O técnico da seleção brasileira, Carlo Ancelotti, foi condenado a um ano de prisão por fraude fiscal na Espanha, em decisão divulgada nesta quarta-feira (10). A condenação se refere ao ano de 2014, período em que o italiano ainda treinava o Real Madrid. Ele também foi sentenciado ao pagamento de uma multa de 386 mil euros (cerca de R$ 2,4 milhões) e à suspensão, por três anos, do direito de receber benefícios fiscais e previdenciários ou acessar subsídios públicos.
Apesar da condenação, a pena não será cumprida em regime fechado. Como não possui antecedentes criminais e a dívida já foi quitada pelo Real Madrid, o tribunal decidiu não aplicar prisão obrigatória. A Confederação Brasileira de Futebol (CBF) e a assessoria do treinador foram procuradas, mas ainda não se manifestaram.

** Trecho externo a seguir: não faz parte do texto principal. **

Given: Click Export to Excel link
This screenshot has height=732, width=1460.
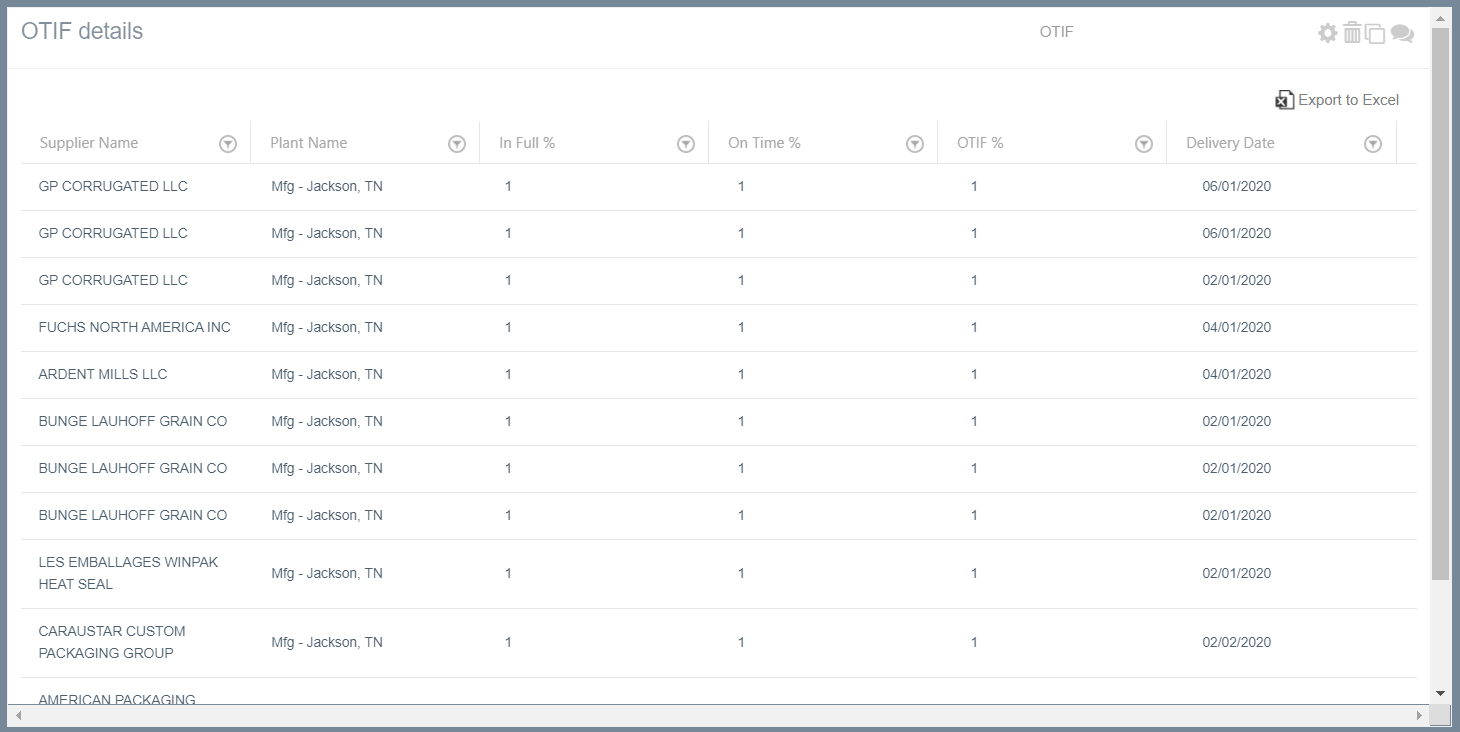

Segundo o Ministério Público espanhol, Ancelotti teria deixado de declarar receitas relacionadas a seus direitos de imagem, lesando o Tesouro em 2014. Ele também havia sido denunciado por supostas irregularidades em 2015, mas foi absolvido dessas acusações.
Durante o julgamento, realizado nos dias 2 e 3 de abril, o técnico afirmou que não teve intenção de cometer fraude. “Eu só estava preocupado em receber o salário líquido de seis milhões por três anos. Nunca percebi que havia algo errado”, declarou.